Click-target data
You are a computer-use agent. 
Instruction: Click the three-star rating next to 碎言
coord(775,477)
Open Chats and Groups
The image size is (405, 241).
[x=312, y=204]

**WHAT THIS TASK INVOLVES**
Rewrite every entry above, swapping "three-star rating" for "three-star score" and leaving everything else as it stands.

**FINISHED TASK**
You are a computer-use agent. 
Instruction: Click the three-star score next to 碎言
coord(775,477)
Open Chats and Groups
The image size is (405, 241).
[x=312, y=204]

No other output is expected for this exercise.